*Saved entries:*
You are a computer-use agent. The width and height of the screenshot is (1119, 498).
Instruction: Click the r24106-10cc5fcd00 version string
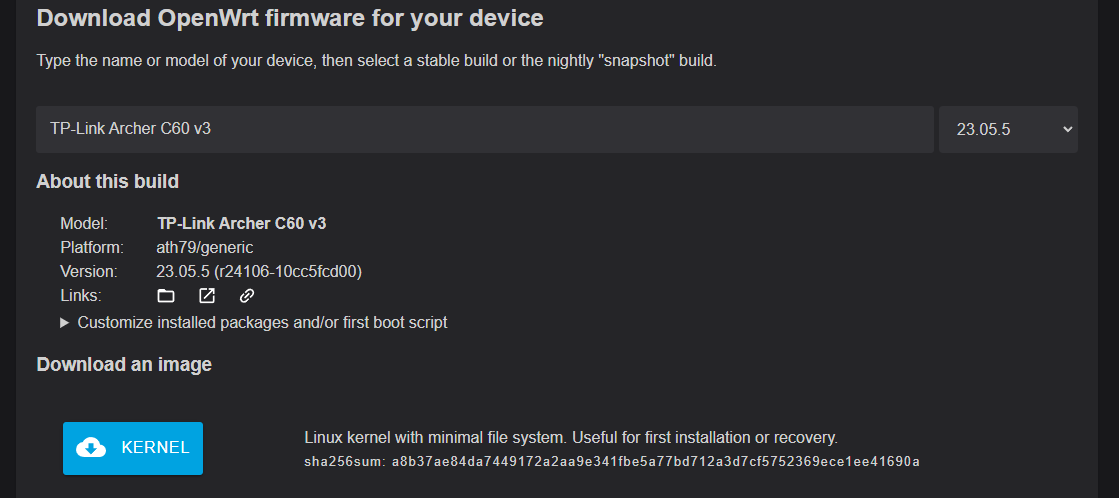click(x=288, y=272)
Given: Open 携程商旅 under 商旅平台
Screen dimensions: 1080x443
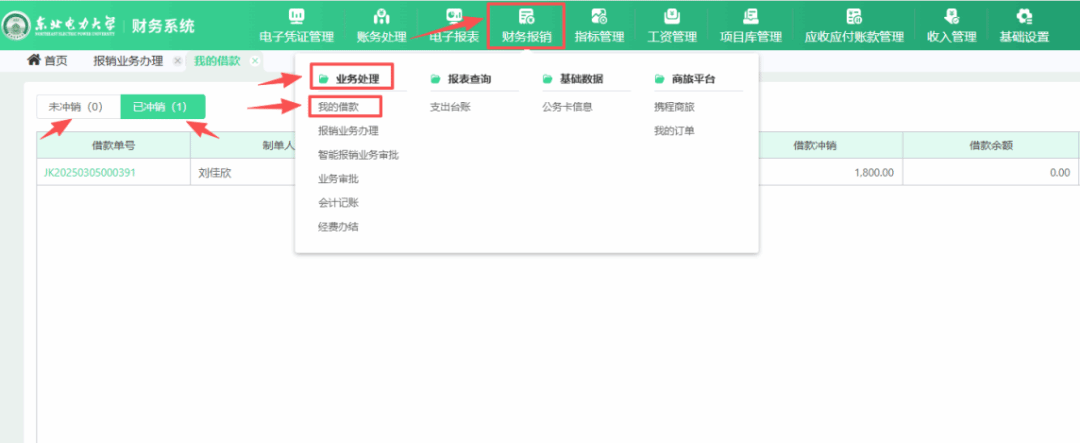Looking at the screenshot, I should pyautogui.click(x=674, y=107).
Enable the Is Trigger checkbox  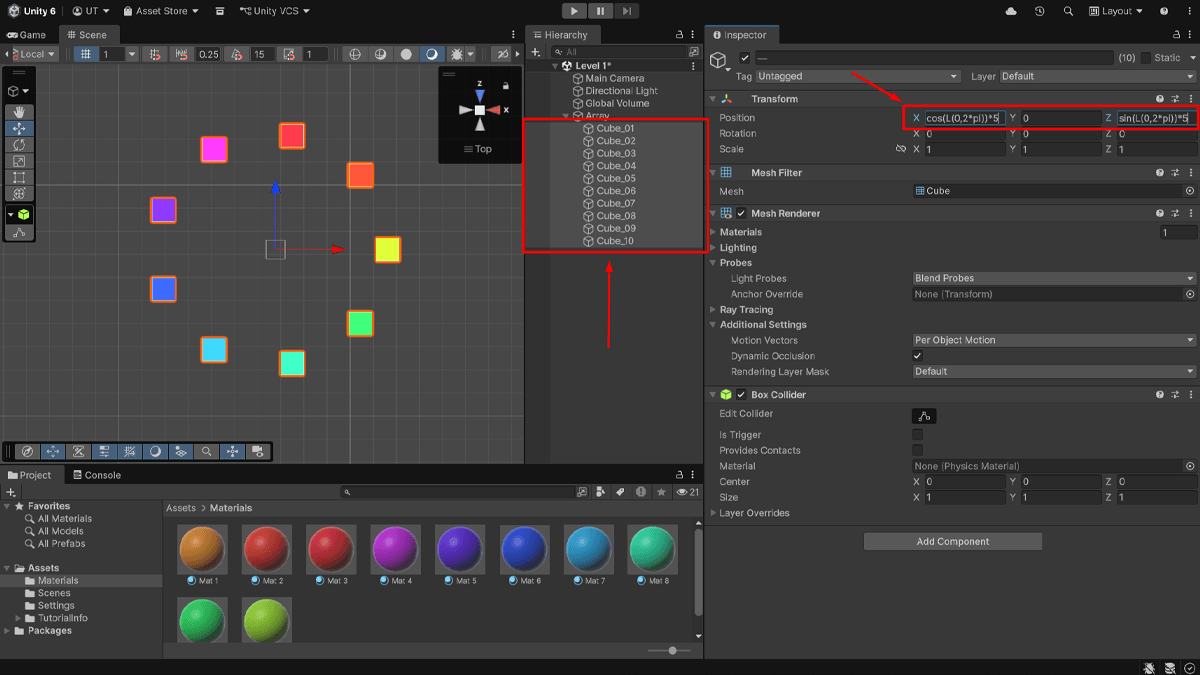pos(918,435)
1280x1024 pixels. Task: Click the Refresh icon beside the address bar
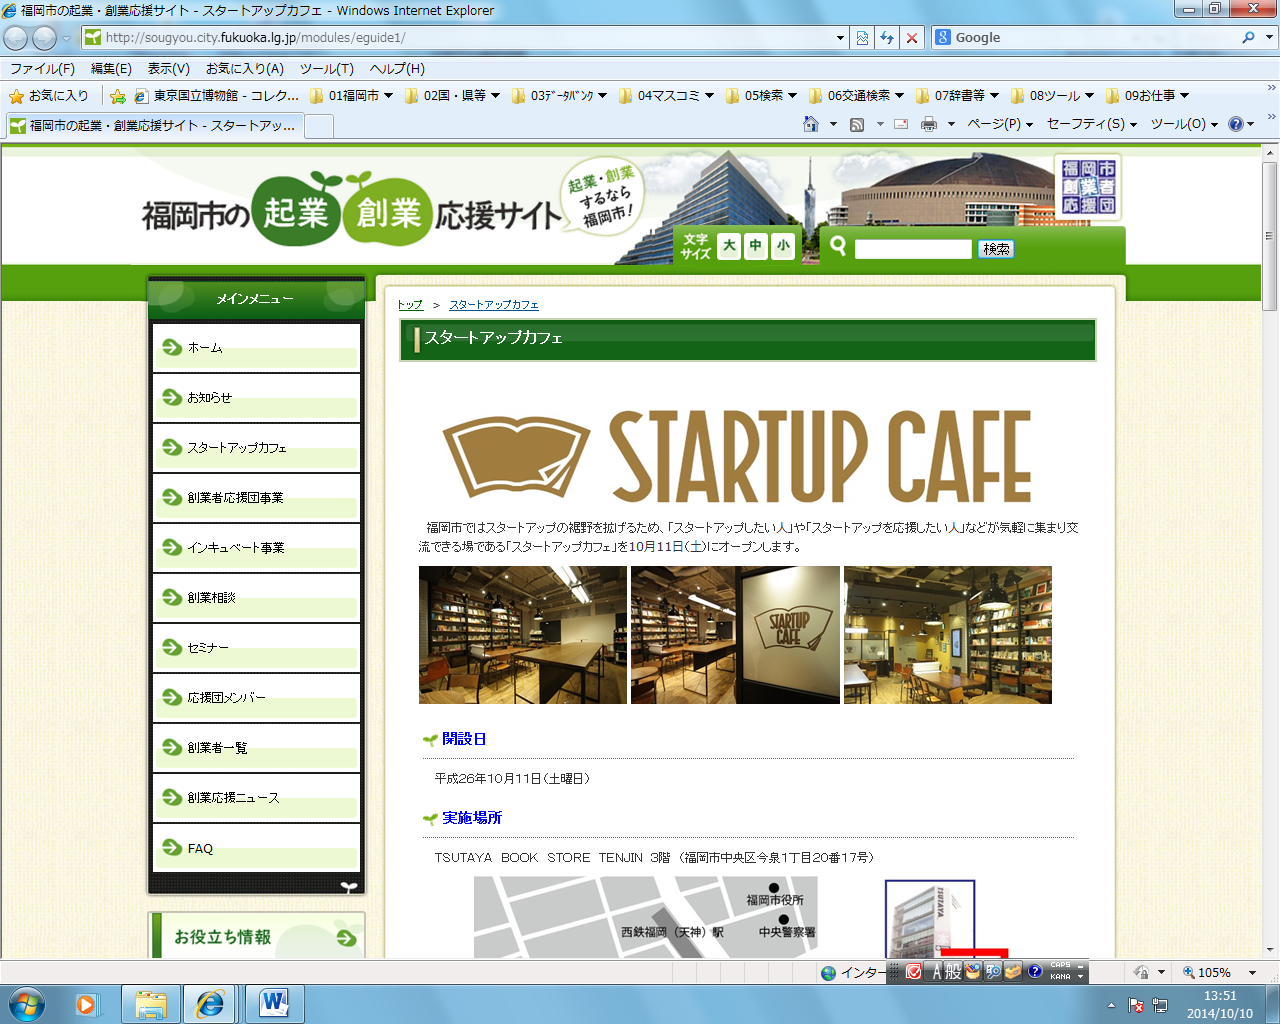pos(887,38)
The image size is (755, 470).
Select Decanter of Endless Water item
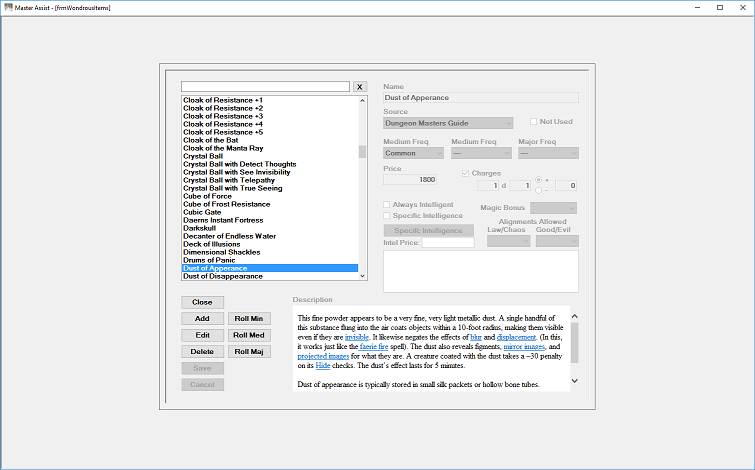pos(229,236)
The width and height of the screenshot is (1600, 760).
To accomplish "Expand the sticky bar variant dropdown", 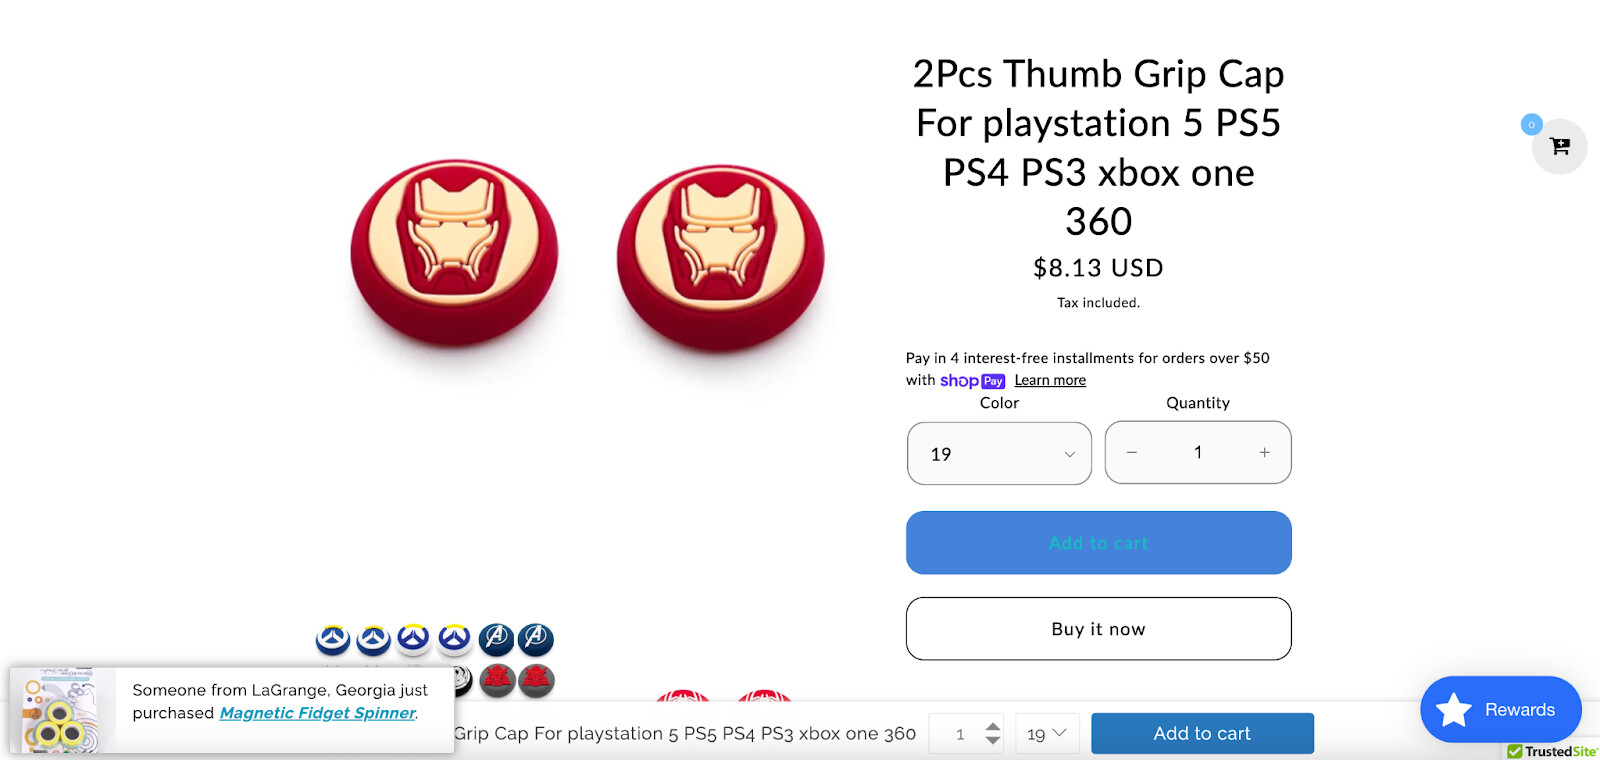I will pyautogui.click(x=1047, y=733).
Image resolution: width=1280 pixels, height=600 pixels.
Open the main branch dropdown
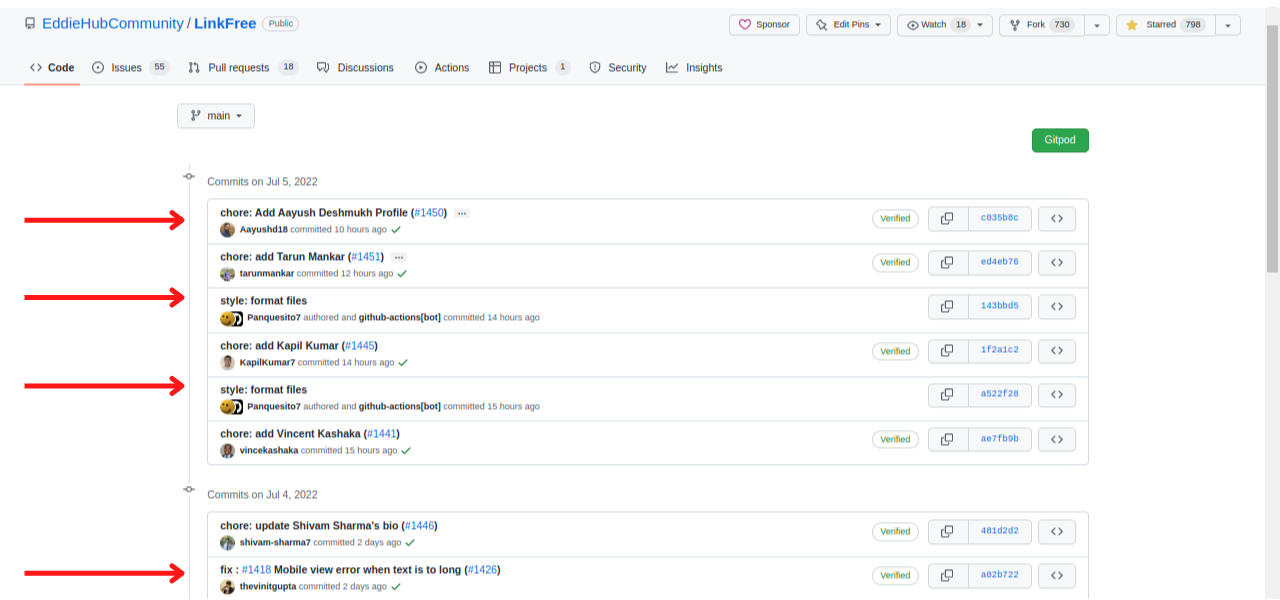[x=216, y=116]
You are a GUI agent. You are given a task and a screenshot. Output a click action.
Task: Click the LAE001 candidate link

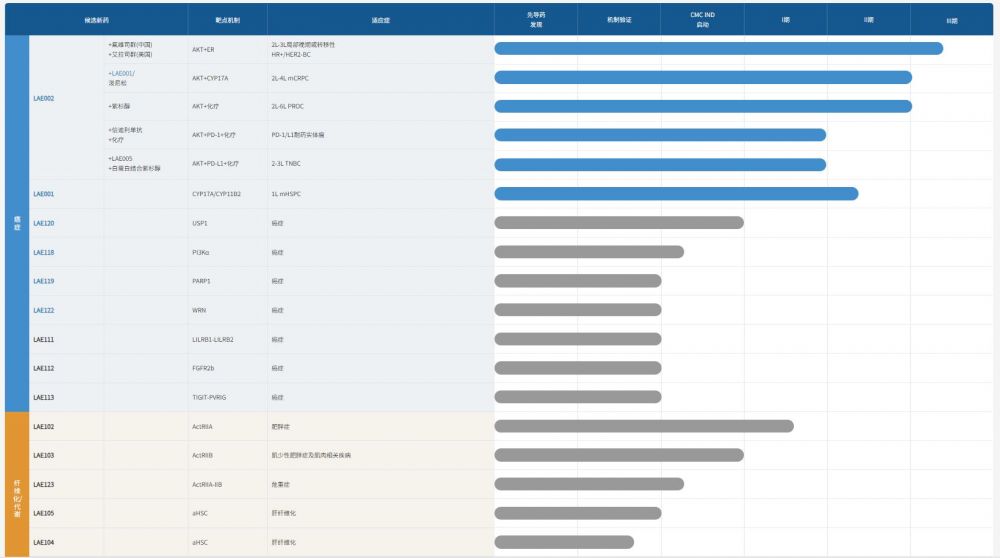[44, 194]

*Objective:* Revise the part of the records that opens with the line containing "You are a GUI" and runs through the end of the records, replacing "candidate link" with "candidate name" and keeping everything else unchanged. Leave the pictures out of your answer.

*The result:*
You are a GUI agent. You are given a task and a screenshot. Output a click action.
Task: Click the LAE001 candidate name

[44, 194]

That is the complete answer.